In other words, he has the speech memorized.

Yet each time he patiently went over all the material, and answered all the questions that were asked. Even if the questions were the same ones he had heard before.

Lang says most people just want to know four things. What are they going to build, where is it going to be located, and, most importantly, how much it will cost and who is going to pay for it.

Lang has said each time that the hospital will be constructing a new clinic building to the south of the hospital.

Currently the UHD-Clinic is located in the Ag Center, on Grove Street.

Lang says they will shortly run out of room at the current clinic, which he calls a good thing. The lack of space is due to several new doctors who have come on board, or will be by next August.

The other reason for the expansion is to get the hospital and clinic in one facility. It makes sense, Lang says, for all the doctors to be in one location. Currently some are at the clinic, and some are located in the hospital.

As far as location, Lang says the hospital district now owns all the land it will need for the clinic expansion, but they still need to choose between two sites for the Winnebago Treatment Center.

The cost is slated to be $15 million for the clinic expansion in Blue Earth, and $4 million for the Winnebago Center.

As far as paying for it, Lang says UHD will use some of their cash reserves as well as hospital revenue bonds.

He has repeatedly stressed that they will not levy a property tax to pay for it, although that funding source is available to them. As a public body, the hospital district has the power to levy a tax. Lang says there has never been a need to do so, and he doesn’t see it happening in the future.

That explanation seems to put a lot of people’s minds at ease at the public hearings. The attitude seems to be ‘if they can pay for it without using tax money – go for it.’

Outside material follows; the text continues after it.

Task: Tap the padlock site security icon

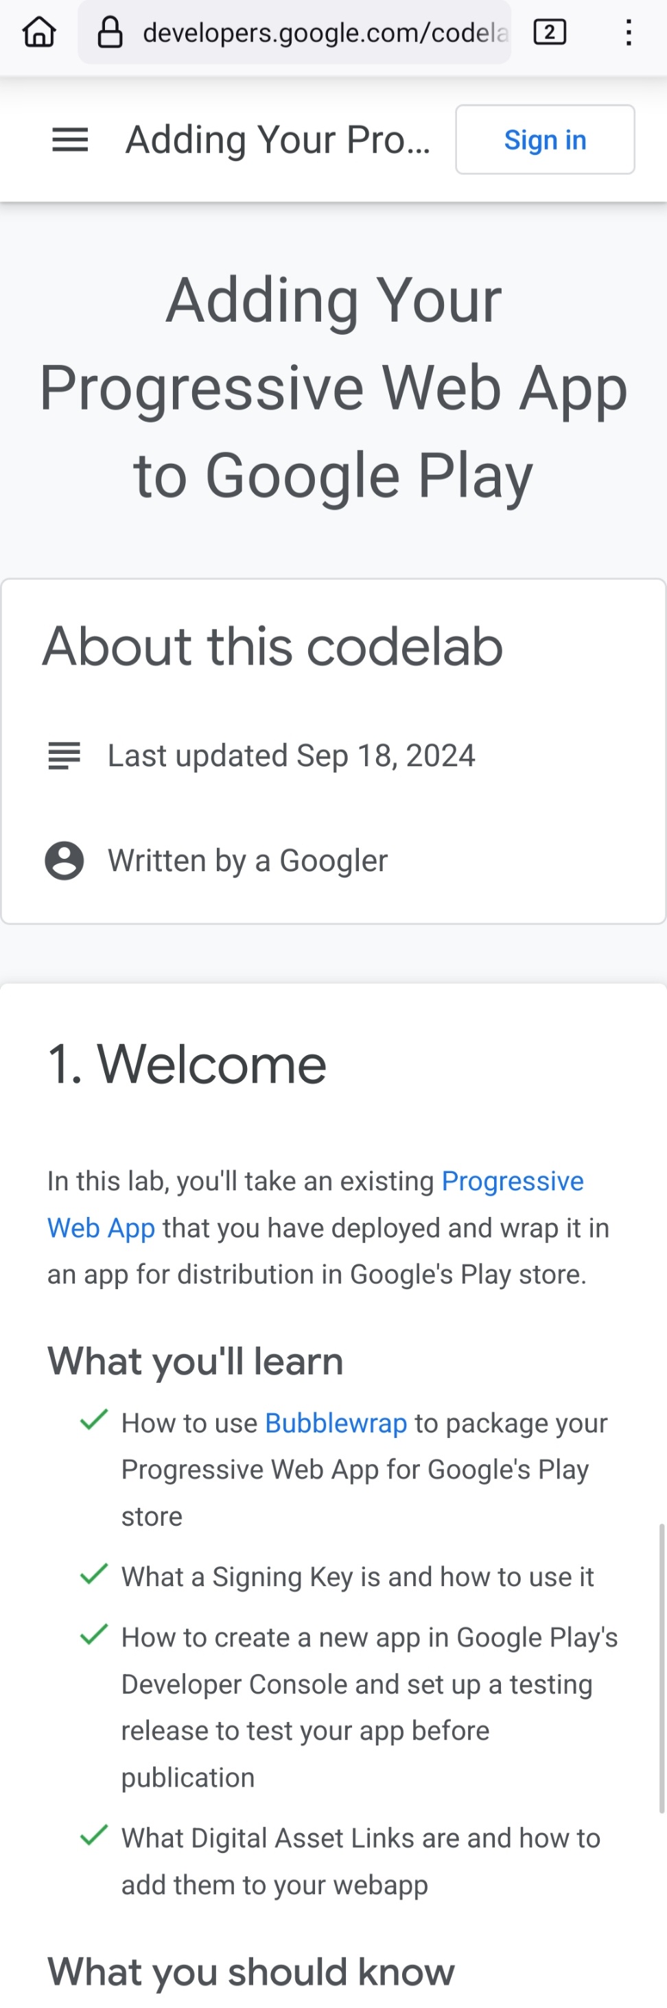Action: click(110, 33)
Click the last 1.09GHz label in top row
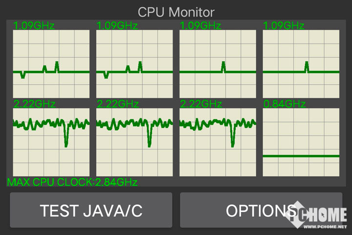This screenshot has width=352, height=235. pos(284,25)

Lang says the hospital board is very conservative, and their primary concern has been whether the two building projects can be done financially.

The large dollar amounts have concerned some of the folks at the informational meetings.

One lady at the Senior Citizens Center in Blue Earth asked if the hospital still had some debt left from the last building project.

“We still have a little amount.” Lang said in response.

“What do you consider ‘little.'” she pressed on. “About $4 or 5 million,” Lang answered.

She didn’t think that was a very small amount. However, in the scheme of things it probably is. The hospital has an annual budget of $30 million, and posted a multi-million dollar profit last year.

The good news for all of that is the hospital is financially sound and can afford to do another building project.

Even though some businesses and government entities are cutting back and looking at harder economic times ahead, the hospital is looking at expansion. They are in a strong enough position to do so.

We wish them well in the endeavor, and hope it means UHD will remain a strong and viable operation – and employer – well into the future.